* _SELECTION_:
● ● ● ●

You're quite right that these are modern terms and
that this assumes a modern conception of interval
content. However, how many of us fluently think in
terms of the gamut, mutation, etc. when we play
renaissance or medieval repertoire? Do any of you out
there think about and analyze this music using the
same concepts that the composers did? Does it matter?
I am, to a certain extent, truely asking these
questions.
As for myself, I tend to view things largely
through a modified prism of the freshman-year
common-practice theory system in which I first learned
how to analyze music. With a few adaptations and
modifications for certain general EM practices, it
seems to work alright in getting underneath the skin
of most things. I have the feeling that this is what
the majority of us do.
...and regarding all of the other scales, most
Westerners have a hard enough time learning the ropes
with the three scales (one major, two minor - a tiny
fraction of the possibilities!) that are used for the
bulk of our "classical" repertoire - just sit in on
any college level sight-singing course and you'll be
rewarded with a stunning variety of unintended
temperments and even improvised synthetic scales. ;-)

● ● ● ●

* _WHAT NEEDS TO BE DONE_:
Please reproduce the stretch of the message on analyzing early music from "I am, to a certain" through "majority of us do.".

● ● ● ●

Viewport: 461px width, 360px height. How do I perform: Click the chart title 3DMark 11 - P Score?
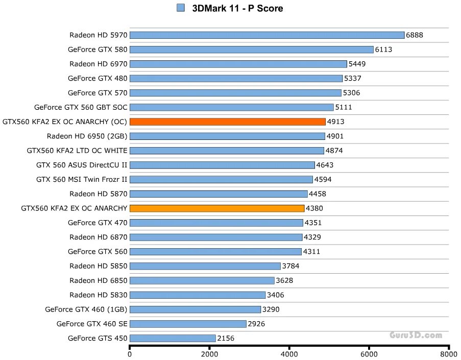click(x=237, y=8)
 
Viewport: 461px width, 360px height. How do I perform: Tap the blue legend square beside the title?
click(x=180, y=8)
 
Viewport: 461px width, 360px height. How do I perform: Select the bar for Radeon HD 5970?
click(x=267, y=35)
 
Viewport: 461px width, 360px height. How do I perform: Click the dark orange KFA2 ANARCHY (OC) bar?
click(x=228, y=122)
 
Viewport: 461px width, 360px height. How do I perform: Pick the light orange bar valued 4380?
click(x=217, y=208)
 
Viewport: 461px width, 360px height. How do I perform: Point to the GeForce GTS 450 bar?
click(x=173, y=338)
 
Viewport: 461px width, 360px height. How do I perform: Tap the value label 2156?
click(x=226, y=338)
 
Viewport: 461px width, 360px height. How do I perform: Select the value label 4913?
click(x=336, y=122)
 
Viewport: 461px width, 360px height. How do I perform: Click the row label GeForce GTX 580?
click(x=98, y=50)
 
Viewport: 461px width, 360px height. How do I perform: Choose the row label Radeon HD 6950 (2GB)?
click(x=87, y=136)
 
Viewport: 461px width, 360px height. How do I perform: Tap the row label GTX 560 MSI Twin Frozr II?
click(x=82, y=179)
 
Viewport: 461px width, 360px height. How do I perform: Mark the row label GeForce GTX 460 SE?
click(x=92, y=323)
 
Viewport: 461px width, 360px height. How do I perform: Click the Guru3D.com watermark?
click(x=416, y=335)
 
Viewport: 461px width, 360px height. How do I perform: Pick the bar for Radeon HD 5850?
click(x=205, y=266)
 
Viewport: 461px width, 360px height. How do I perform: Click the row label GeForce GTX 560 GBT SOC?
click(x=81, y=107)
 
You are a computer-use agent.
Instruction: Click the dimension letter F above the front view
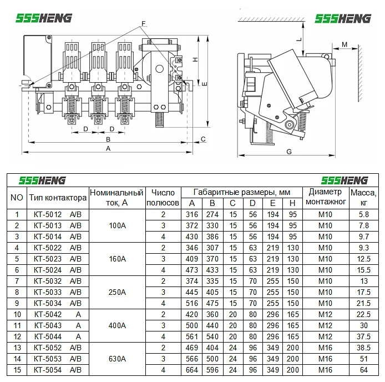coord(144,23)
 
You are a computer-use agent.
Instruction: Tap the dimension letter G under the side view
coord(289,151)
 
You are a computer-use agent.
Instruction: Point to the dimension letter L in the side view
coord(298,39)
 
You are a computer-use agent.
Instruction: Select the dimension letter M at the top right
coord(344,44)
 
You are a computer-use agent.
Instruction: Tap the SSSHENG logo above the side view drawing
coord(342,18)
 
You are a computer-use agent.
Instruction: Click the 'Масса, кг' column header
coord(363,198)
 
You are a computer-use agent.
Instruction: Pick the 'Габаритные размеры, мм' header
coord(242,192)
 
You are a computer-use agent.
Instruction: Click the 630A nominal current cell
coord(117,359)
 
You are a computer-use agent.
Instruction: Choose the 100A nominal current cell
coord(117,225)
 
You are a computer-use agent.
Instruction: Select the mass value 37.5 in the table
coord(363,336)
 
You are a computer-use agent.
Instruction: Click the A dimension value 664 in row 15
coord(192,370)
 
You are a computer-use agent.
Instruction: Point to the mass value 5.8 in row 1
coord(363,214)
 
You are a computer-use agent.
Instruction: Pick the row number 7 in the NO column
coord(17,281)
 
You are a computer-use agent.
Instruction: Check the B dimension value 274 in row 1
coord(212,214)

● ● ● ●

* _WORKED SOLUTION_:
I am, to a certain extent, truely asking these
questions.
As for myself, I tend to view things largely
through a modified prism of the freshman-year
common-practice theory system in which I first learned
how to analyze music. With a few adaptations and
modifications for certain general EM practices, it
seems to work alright in getting underneath the skin
of most things. I have the feeling that this is what
the majority of us do.